Olavo de Carvalho
Época, 24 de fevereiro de 2001
O problema é que são duas cabeças ocas
Não há criatura mais tipicamente dúbia e bicéfala que o revolucionário que, perdida por decurso de prazo sua oportunidade de fazer a revolução, sobe ao poder por vias legais e anuncia governar segundo as mesmas normas que professava destruir. Que temível situação a do ator que muda de personagem sem poder mudar de script! Otelo com as idéias de Iago, Júlio César com as intenções de Brutus, por mais que tente ser coerente, não escapará da dupla lealdade que o induz a apagar com uma das mãos o que escreveu com a outra, a fazer do Estado o instrumento da destruição do Estado e a desempenhar por fim, no patíbulo da História, o duplo papel da corda e do pescoço.
O leitor há de ter percebido que acabo de enunciar a definição mesma da tucanidade.
O sucesso político dessa entidade equívoca não se deve senão ao fato de que ela encarna, em escala nacional, a autocontradição da própria Nova Ordem Mundial, empenhada em realizar com os meios do liberalismo a sociedade mais coletivista e dirigista que já se imaginou e em preservar a propriedade privada mediante a regulamentação socialista de tudo o mais. Por onde quer que ande semelhante criatura, não cessará de fazer o mal às outras por meio do dano que traz a si mesma, nem de sugar o próprio sangue mediante o derramamento do alheio. Ai de quem caminhe a seu lado! Ai de quem fique contra ela! Ai de quem não ligue! Ai de todos nós, pela simples existência de tal monstruosidade sobre a face da Terra!
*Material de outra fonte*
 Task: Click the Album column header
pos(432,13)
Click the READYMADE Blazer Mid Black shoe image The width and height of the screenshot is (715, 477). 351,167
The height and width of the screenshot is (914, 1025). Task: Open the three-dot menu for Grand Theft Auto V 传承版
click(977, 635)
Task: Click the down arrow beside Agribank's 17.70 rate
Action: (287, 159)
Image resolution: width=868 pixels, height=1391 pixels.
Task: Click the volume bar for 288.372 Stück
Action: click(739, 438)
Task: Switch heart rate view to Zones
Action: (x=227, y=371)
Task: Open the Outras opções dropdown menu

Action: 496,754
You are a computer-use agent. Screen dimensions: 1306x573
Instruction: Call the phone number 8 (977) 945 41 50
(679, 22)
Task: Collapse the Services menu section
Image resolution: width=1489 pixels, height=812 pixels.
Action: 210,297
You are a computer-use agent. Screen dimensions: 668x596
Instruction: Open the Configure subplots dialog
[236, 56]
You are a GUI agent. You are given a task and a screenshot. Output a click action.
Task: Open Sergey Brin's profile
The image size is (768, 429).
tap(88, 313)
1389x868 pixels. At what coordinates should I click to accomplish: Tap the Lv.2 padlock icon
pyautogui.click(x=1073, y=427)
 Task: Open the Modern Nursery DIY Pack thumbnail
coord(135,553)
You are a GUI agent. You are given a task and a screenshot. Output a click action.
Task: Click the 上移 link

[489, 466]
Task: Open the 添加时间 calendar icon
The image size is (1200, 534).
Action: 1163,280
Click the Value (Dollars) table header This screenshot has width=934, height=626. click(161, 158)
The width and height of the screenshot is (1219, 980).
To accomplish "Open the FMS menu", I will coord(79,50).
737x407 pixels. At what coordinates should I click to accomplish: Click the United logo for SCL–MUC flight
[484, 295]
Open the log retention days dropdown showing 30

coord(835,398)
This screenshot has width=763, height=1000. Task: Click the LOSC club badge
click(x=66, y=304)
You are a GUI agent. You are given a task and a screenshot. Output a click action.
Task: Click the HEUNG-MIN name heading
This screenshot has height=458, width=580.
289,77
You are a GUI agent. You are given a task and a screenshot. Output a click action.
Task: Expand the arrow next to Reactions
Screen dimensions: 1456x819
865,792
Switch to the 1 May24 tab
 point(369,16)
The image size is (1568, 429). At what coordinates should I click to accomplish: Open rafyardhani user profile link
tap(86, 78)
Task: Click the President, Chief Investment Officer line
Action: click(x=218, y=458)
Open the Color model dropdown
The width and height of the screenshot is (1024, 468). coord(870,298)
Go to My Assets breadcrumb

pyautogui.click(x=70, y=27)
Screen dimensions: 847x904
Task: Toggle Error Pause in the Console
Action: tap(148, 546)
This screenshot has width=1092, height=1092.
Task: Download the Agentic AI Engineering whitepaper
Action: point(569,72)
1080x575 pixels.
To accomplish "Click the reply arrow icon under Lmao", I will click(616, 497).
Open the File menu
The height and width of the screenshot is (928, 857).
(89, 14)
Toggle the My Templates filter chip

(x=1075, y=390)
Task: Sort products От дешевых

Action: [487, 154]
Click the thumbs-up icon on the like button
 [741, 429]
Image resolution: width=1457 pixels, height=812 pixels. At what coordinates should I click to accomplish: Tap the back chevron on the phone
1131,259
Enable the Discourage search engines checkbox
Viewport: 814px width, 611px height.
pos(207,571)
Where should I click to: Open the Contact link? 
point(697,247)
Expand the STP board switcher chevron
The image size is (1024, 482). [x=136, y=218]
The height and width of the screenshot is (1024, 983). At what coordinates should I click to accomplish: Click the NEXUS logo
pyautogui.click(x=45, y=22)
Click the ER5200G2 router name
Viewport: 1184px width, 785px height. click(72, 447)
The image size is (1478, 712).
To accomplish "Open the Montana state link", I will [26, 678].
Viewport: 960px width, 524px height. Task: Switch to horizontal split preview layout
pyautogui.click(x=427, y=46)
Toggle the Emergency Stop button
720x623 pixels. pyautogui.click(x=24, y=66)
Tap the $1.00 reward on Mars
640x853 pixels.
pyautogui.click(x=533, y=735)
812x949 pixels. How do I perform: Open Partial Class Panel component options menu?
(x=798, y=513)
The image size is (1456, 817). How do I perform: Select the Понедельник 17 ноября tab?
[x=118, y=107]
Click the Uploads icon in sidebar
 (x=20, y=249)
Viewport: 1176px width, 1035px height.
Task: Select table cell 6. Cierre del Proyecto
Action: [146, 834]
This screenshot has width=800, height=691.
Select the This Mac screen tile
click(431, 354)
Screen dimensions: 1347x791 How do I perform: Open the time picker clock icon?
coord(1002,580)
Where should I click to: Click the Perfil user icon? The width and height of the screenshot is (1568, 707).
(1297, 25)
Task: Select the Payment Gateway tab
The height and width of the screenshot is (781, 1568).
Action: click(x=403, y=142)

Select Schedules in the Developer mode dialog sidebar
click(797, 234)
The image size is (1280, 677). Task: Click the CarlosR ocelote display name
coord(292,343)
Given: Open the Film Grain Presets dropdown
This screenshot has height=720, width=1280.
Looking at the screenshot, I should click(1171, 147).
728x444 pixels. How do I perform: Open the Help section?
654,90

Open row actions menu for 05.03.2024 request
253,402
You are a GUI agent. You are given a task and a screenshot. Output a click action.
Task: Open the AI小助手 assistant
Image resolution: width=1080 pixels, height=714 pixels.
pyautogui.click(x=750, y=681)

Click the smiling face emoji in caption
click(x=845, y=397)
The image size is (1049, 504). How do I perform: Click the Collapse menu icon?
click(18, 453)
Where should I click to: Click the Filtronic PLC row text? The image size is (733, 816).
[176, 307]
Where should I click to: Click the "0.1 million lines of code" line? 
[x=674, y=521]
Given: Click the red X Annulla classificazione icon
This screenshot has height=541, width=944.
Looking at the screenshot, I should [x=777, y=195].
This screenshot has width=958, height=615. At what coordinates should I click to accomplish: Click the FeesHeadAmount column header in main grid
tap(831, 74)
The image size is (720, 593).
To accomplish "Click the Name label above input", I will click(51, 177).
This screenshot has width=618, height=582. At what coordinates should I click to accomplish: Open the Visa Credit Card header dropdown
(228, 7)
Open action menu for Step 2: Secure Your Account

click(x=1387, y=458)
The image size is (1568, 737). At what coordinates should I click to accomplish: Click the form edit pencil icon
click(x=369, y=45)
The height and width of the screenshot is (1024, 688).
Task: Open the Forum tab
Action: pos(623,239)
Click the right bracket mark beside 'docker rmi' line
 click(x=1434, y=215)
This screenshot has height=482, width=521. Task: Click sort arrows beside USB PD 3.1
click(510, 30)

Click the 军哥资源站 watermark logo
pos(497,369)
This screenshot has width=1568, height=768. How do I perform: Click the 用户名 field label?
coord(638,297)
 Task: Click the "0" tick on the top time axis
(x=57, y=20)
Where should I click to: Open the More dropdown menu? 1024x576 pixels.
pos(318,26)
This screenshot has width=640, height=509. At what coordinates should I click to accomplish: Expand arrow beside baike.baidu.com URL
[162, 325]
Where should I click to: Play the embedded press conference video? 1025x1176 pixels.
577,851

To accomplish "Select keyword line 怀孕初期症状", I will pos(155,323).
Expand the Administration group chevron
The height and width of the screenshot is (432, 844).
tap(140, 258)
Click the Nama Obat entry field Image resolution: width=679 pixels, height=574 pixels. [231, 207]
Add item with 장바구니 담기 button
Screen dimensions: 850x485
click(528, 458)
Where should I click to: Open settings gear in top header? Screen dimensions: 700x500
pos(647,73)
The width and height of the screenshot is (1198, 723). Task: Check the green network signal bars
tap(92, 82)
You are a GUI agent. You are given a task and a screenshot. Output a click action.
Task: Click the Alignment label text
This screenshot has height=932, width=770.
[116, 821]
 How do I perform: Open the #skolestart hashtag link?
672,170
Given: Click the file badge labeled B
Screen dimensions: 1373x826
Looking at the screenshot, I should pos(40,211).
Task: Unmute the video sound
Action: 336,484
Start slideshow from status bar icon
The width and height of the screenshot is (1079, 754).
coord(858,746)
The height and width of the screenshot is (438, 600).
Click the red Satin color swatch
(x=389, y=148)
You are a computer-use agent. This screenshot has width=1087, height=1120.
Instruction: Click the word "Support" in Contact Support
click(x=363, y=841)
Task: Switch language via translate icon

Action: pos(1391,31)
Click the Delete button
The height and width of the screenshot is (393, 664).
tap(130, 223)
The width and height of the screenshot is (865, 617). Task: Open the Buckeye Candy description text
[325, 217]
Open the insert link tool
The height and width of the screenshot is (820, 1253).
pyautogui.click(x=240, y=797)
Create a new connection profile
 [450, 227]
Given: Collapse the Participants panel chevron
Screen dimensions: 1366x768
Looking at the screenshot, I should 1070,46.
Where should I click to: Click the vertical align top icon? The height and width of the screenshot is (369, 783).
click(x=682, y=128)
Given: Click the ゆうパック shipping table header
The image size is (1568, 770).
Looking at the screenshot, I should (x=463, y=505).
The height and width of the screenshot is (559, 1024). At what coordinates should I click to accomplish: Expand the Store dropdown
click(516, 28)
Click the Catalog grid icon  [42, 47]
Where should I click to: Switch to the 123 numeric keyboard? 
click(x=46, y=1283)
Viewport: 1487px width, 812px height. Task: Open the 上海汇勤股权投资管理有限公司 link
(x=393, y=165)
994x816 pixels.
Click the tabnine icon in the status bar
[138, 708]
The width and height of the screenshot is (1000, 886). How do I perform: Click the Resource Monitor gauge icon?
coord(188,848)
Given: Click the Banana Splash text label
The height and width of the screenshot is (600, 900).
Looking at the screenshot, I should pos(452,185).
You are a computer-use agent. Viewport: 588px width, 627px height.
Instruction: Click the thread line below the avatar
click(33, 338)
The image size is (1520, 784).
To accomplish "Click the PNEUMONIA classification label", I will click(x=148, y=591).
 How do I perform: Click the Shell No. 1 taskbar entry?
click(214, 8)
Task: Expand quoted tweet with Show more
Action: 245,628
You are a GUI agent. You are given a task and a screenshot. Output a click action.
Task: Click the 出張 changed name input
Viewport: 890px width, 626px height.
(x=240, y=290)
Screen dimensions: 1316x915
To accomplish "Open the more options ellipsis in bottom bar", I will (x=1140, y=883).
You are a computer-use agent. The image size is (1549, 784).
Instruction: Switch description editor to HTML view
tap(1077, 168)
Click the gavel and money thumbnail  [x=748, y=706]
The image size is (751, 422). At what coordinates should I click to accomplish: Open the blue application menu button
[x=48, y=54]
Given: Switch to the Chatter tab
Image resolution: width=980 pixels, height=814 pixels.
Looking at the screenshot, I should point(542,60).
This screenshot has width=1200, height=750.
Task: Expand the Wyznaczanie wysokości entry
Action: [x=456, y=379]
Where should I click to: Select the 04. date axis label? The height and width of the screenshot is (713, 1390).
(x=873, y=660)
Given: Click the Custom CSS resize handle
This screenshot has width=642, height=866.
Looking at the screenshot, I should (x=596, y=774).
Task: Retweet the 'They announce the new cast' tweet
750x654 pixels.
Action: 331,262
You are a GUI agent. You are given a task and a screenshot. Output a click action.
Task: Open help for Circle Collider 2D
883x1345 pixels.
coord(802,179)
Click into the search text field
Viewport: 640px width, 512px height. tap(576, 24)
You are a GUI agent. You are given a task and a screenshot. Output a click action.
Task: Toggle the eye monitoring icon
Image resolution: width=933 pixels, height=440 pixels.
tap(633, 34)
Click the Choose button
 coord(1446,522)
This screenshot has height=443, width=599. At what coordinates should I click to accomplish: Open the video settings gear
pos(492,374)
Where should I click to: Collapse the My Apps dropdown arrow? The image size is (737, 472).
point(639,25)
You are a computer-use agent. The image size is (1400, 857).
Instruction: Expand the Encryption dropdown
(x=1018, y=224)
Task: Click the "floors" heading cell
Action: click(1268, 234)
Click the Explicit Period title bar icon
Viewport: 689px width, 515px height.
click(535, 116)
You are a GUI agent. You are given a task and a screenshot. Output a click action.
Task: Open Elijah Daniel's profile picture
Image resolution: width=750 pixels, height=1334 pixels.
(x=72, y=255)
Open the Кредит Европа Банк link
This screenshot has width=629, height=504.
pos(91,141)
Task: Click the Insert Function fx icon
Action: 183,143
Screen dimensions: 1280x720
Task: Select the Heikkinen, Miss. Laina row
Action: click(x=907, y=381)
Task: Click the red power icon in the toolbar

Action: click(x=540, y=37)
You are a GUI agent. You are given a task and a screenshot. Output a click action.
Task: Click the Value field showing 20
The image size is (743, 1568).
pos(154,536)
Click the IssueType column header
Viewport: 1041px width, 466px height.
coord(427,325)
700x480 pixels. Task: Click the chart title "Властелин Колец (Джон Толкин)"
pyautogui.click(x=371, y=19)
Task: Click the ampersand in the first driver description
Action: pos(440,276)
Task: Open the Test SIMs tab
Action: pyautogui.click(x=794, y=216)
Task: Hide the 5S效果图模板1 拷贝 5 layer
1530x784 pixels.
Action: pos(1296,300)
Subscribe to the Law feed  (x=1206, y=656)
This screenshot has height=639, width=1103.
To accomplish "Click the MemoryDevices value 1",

Um exemplo de seu modo de ser é a peculiar articulação lógica que montou entre economia e educação, apostando os destinos da nação no futuro do capitalismo ao mesmo tempo que adestra as crianças para viver no socialismo. Será de espantar que os jovens absorvam essa lição como um convite a espojar-se nas deleitações do hedonismo permissivista ao mesmo tempo que se arrogam a autoridade moral de juízes austeros e reformadores do mundo? Será de espantar que cada um deles creia poder ser ao mesmo tempo o Marquês de Sade a emergir lívido de sua alcova de prazeres e Moisés a descer do Sinai com a tábua das Leis nas mãos e a ira divina estampada na face?
Tomemos outro exemplo, os “direitos humanos”. A hipótese de que devotos servidores locais do regime de Cuba pudessem estar seriamente empenhados na defesa dos direitos humanos pode ser afastada in limine por absurdidade intrínseca. A bandeira dos direitos humanos teve para eles função simplesmente tática, de usar os bons sentimentos da população para fomentar nos governantes uma escrupulosidade paralisante, inibindo toda ação policial. Ao mesmo tempo, infundiam em traficantes, ladrões, assassinos e estupradores a estimulante ilusão de não serem a escória, mas a elite da espécie humana, provisoriamente trancafiada nos porões da História pela injusta ordem burguesa.
Porém hoje são eles próprios o governo. Condenados a reprimir a desordem pelos mesmos meios com que solapam a ordem, a fomentar rebeliões pelos mesmos meios com que as reprimem, oscilam entre a brutalidade sádica e a rendição masoquista, ora deixando fuzilar a esmo presidiários amotinados, ora convidando a assembléia dos meliantes a governar em seu lugar, não sabendo se mandam matá-los a pau como cachorros loucos ou se se prosternam diante deles em rapapés abjetos, derramando-se em juras de obediência como escravos ante seu senhor.
A tucanidade, enfim, resume e simboliza o próprio desencontro nacional, a condensação emblemática de todas as inépcias de um povo. Emergida de um grupo de cérebros confusos que julgavam poder abrir caminho para suas ambições por entre as páginas de O capital, terminou mergulhando numa dialética abissal em que a síntese, em vez de absorver tese e antítese, desaparece no entrechoque delas. Como um Mercúrio mentecapto que, em vez de dominar com mão de ferro as duas cobras do caduceu, fosse mordido por ambas.